======== Dataset excerpts ========
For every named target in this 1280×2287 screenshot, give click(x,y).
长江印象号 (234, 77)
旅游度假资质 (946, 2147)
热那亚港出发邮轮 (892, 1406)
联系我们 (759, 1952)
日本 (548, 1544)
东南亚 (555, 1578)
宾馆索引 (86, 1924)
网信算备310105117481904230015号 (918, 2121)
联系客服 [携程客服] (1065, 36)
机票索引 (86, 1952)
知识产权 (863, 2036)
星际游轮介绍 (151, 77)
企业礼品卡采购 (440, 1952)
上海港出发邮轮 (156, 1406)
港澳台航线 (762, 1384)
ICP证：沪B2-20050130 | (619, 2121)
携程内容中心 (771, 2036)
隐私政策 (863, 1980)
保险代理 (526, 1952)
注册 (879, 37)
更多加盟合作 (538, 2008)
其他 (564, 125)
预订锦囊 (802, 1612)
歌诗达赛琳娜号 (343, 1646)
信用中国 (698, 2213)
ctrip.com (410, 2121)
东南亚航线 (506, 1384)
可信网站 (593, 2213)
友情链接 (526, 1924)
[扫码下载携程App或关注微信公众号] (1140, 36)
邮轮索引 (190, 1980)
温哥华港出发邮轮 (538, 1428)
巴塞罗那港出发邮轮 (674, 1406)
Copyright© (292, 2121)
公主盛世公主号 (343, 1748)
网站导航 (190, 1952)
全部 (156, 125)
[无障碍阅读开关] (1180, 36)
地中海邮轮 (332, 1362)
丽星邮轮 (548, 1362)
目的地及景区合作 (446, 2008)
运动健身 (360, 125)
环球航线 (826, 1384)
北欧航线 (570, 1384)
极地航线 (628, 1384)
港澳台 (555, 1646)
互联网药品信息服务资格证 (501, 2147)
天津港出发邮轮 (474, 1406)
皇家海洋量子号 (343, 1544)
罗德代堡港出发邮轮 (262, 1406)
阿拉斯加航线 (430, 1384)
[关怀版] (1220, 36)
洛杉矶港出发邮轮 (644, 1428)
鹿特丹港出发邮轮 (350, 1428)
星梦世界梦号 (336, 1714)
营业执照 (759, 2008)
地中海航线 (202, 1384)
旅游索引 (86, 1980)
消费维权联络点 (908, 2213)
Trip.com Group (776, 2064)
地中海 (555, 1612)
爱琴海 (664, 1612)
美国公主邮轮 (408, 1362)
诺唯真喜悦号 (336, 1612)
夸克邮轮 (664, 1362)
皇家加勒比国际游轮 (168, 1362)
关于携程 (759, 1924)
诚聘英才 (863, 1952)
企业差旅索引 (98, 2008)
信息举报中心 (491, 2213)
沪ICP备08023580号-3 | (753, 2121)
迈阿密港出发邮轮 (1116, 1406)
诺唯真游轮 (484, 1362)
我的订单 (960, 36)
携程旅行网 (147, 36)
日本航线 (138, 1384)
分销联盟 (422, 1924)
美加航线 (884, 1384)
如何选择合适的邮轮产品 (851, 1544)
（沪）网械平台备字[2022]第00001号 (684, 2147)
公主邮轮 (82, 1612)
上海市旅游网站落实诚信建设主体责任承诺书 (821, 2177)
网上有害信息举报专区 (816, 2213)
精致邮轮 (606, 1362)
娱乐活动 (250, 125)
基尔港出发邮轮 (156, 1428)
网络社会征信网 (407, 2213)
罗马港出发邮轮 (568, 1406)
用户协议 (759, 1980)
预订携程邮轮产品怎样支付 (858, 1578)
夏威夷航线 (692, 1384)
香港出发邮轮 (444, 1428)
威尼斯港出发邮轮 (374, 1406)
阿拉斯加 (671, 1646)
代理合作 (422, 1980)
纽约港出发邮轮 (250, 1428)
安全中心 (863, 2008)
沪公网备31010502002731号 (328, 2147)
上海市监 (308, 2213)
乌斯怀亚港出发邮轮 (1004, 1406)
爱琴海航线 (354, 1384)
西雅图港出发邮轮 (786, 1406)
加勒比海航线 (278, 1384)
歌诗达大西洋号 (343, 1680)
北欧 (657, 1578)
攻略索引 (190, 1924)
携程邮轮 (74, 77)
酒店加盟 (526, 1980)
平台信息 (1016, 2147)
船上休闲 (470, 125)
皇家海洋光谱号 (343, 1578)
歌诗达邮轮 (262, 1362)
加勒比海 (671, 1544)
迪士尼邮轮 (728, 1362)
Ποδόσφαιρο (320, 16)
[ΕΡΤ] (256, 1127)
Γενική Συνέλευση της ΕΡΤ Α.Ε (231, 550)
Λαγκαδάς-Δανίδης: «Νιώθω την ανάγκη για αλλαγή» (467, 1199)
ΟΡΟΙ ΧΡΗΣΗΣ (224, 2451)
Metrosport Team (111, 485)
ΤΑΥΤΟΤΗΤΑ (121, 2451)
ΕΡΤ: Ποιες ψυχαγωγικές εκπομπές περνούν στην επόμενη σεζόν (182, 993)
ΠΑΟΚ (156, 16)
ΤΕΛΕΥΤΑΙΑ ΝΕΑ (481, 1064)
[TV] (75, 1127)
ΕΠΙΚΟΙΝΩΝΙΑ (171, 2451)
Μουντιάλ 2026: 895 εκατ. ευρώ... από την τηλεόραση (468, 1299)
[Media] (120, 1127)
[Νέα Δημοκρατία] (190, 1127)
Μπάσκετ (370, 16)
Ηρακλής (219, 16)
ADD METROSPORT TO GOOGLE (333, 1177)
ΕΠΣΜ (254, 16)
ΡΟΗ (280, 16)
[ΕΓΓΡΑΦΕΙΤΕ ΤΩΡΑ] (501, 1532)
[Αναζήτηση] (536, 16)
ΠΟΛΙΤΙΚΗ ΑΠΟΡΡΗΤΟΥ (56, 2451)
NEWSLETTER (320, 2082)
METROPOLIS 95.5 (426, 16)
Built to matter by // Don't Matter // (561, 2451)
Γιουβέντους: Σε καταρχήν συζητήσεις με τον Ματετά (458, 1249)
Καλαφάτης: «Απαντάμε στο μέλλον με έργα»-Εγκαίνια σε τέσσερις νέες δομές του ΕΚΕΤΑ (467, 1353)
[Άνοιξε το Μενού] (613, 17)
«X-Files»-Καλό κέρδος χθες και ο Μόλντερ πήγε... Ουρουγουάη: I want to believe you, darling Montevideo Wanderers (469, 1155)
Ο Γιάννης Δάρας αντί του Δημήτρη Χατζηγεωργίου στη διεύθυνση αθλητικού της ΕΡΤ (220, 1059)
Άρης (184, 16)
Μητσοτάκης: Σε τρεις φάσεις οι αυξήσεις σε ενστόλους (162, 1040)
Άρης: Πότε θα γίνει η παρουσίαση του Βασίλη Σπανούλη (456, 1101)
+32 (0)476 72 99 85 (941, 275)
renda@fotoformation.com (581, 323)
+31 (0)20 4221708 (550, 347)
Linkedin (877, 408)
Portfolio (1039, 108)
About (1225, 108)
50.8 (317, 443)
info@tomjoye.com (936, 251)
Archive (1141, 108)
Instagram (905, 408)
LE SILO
========
◆ **Exercise goal**
Reproduce every one of the records above verbatim, line by line, with no changes.

◆ **Final answer**
For every named target in this 1280×2287 screenshot, give click(x,y).
长江印象号 (234, 77)
旅游度假资质 (946, 2147)
热那亚港出发邮轮 (892, 1406)
联系我们 (759, 1952)
日本 (548, 1544)
东南亚 (555, 1578)
宾馆索引 (86, 1924)
网信算备310105117481904230015号 (918, 2121)
联系客服 [携程客服] (1065, 36)
机票索引 (86, 1952)
知识产权 (863, 2036)
星际游轮介绍 (151, 77)
企业礼品卡采购 (440, 1952)
上海港出发邮轮 (156, 1406)
港澳台航线 (762, 1384)
ICP证：沪B2-20050130 | (619, 2121)
携程内容中心 (771, 2036)
隐私政策 (863, 1980)
保险代理 (526, 1952)
注册 (879, 37)
更多加盟合作 (538, 2008)
其他 (564, 125)
预订锦囊 (802, 1612)
歌诗达赛琳娜号 (343, 1646)
信用中国 (698, 2213)
ctrip.com (410, 2121)
东南亚航线 (506, 1384)
可信网站 (593, 2213)
友情链接 (526, 1924)
[扫码下载携程App或关注微信公众号] (1140, 36)
邮轮索引 (190, 1980)
温哥华港出发邮轮 (538, 1428)
巴塞罗那港出发邮轮 (674, 1406)
Copyright© (292, 2121)
公主盛世公主号 (343, 1748)
网站导航 (190, 1952)
全部 (156, 125)
[无障碍阅读开关] (1180, 36)
地中海邮轮 (332, 1362)
丽星邮轮 (548, 1362)
目的地及景区合作 (446, 2008)
运动健身 (360, 125)
环球航线 (826, 1384)
北欧航线 (570, 1384)
极地航线 (628, 1384)
港澳台 (555, 1646)
互联网药品信息服务资格证 (501, 2147)
天津港出发邮轮 (474, 1406)
皇家海洋量子号 (343, 1544)
罗德代堡港出发邮轮 (262, 1406)
阿拉斯加航线 (430, 1384)
[关怀版] (1220, 36)
洛杉矶港出发邮轮 (644, 1428)
鹿特丹港出发邮轮 (350, 1428)
星梦世界梦号 (336, 1714)
营业执照 (759, 2008)
地中海航线 (202, 1384)
旅游索引 (86, 1980)
消费维权联络点 (908, 2213)
Trip.com Group (776, 2064)
地中海 (555, 1612)
爱琴海 (664, 1612)
美国公主邮轮 (408, 1362)
诺唯真喜悦号 (336, 1612)
夸克邮轮 (664, 1362)
皇家加勒比国际游轮 (168, 1362)
关于携程 (759, 1924)
诚聘英才 (863, 1952)
企业差旅索引 (98, 2008)
信息举报中心 (491, 2213)
沪ICP备08023580号-3 | (753, 2121)
迈阿密港出发邮轮 (1116, 1406)
诺唯真游轮 (484, 1362)
我的订单 (960, 36)
携程旅行网 (147, 36)
日本航线 (138, 1384)
分销联盟 (422, 1924)
美加航线 (884, 1384)
如何选择合适的邮轮产品 (851, 1544)
（沪）网械平台备字[2022]第00001号 (684, 2147)
公主邮轮 (82, 1612)
上海市旅游网站落实诚信建设主体责任承诺书 (821, 2177)
网上有害信息举报专区 (816, 2213)
精致邮轮 (606, 1362)
娱乐活动 (250, 125)
基尔港出发邮轮 (156, 1428)
网络社会征信网 (407, 2213)
罗马港出发邮轮 (568, 1406)
用户协议 (759, 1980)
预订携程邮轮产品怎样支付 (858, 1578)
夏威夷航线 (692, 1384)
香港出发邮轮 (444, 1428)
威尼斯港出发邮轮 (374, 1406)
阿拉斯加 (671, 1646)
代理合作 (422, 1980)
纽约港出发邮轮 (250, 1428)
安全中心 (863, 2008)
沪公网备31010502002731号 (328, 2147)
上海市监 (308, 2213)
乌斯怀亚港出发邮轮 (1004, 1406)
爱琴海航线 (354, 1384)
西雅图港出发邮轮 (786, 1406)
加勒比海航线 (278, 1384)
歌诗达大西洋号 (343, 1680)
北欧 (657, 1578)
攻略索引 (190, 1924)
携程邮轮 (74, 77)
酒店加盟 (526, 1980)
平台信息 (1016, 2147)
船上休闲 (470, 125)
皇家海洋光谱号 (343, 1578)
歌诗达邮轮 (262, 1362)
加勒比海 (671, 1544)
迪士尼邮轮 (728, 1362)
Ποδόσφαιρο (320, 16)
[ΕΡΤ] (256, 1127)
Γενική Συνέλευση της ΕΡΤ Α.Ε (231, 550)
Λαγκαδάς-Δανίδης: «Νιώθω την ανάγκη για αλλαγή» (467, 1199)
ΟΡΟΙ ΧΡΗΣΗΣ (224, 2451)
Metrosport Team (111, 485)
ΤΑΥΤΟΤΗΤΑ (121, 2451)
ΕΡΤ: Ποιες ψυχαγωγικές εκπομπές περνούν στην επόμενη σεζόν (182, 993)
ΠΑΟΚ (156, 16)
ΤΕΛΕΥΤΑΙΑ ΝΕΑ (481, 1064)
[TV] (75, 1127)
ΕΠΙΚΟΙΝΩΝΙΑ (171, 2451)
Μουντιάλ 2026: 895 εκατ. ευρώ... από την τηλεόραση (468, 1299)
[Media] (120, 1127)
[Νέα Δημοκρατία] (190, 1127)
Μπάσκετ (370, 16)
Ηρακλής (219, 16)
ADD METROSPORT TO GOOGLE (333, 1177)
ΕΠΣΜ (254, 16)
ΡΟΗ (280, 16)
[ΕΓΓΡΑΦΕΙΤΕ ΤΩΡΑ] (501, 1532)
[Αναζήτηση] (536, 16)
ΠΟΛΙΤΙΚΗ ΑΠΟΡΡΗΤΟΥ (56, 2451)
NEWSLETTER (320, 2082)
METROPOLIS 95.5 (426, 16)
Built to matter by // Don't Matter // (561, 2451)
Γιουβέντους: Σε καταρχήν συζητήσεις με τον Ματετά (458, 1249)
Καλαφάτης: «Απαντάμε στο μέλλον με έργα»-Εγκαίνια σε τέσσερις νέες δομές του ΕΚΕΤΑ (467, 1353)
[Άνοιξε το Μενού] (613, 17)
«X-Files»-Καλό κέρδος χθες και ο Μόλντερ πήγε... Ουρουγουάη: I want to believe you, darling Montevideo Wanderers (469, 1155)
Ο Γιάννης Δάρας αντί του Δημήτρη Χατζηγεωργίου στη διεύθυνση αθλητικού της ΕΡΤ (220, 1059)
Άρης (184, 16)
Μητσοτάκης: Σε τρεις φάσεις οι αυξήσεις σε ενστόλους (162, 1040)
Άρης: Πότε θα γίνει η παρουσίαση του Βασίλη Σπανούλη (456, 1101)
+32 (0)476 72 99 85 (941, 275)
renda@fotoformation.com (581, 323)
+31 (0)20 4221708 (550, 347)
Linkedin (877, 408)
Portfolio (1039, 108)
About (1225, 108)
50.8 (317, 443)
info@tomjoye.com (936, 251)
Archive (1141, 108)
Instagram (905, 408)
LE SILO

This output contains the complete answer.